Orange production in Florida this year is the lowest in more than 70 years because the Asian psyllid, which feeds on tree shoots, often carries on it a bacterium responsible for a devastating disease for plantations, the disease of the “yellow dragon” When the tree is reachedits leaves turn yellow, fruit growth slows down, they green and become more bitter. The tree ends up withering in less than five years, whereas an orange tree can normally live up to 30 years.

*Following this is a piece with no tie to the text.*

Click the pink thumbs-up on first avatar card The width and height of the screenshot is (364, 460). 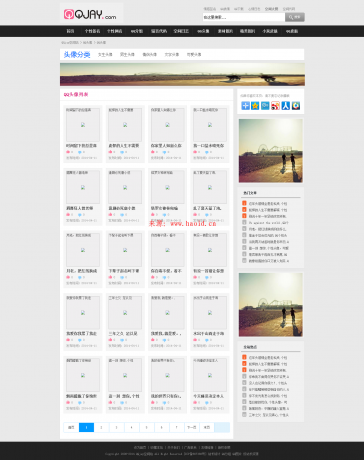(68, 152)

Guadeloupe is affected by this disease, the Mediterranean basin remains spared for the moment. Asian psyllid has been spotted in plantations in Spain and Portugal but without the bacteria so far. However, it is very likely that we will see the emergence of foci of infection soon, explains Raphaƫl Morillon, research director of the Center for International Cooperation in Agricultural Research for Development (CIRAD).

Scientists therefore call for the greatest vigilance to preserve European citrus orchards from the parasite and they also warn against the transport of plants from contaminated areas.

Unfortunately, there is no curative treatment for diseased trees, but it is possible to prolong their lifespan by playing on nutrient inputs and phytosanitary treatments. Researchers are also working on genetic solutions: by trying to identify from 300 sequenced citrus varieties the genes that are involved in better resistance to this disease. They hope to obtain more resistant citrus varieties in the future, but it is a long process, which will not be completed before ten years at best. Hence the importance of prevention in areas still spared.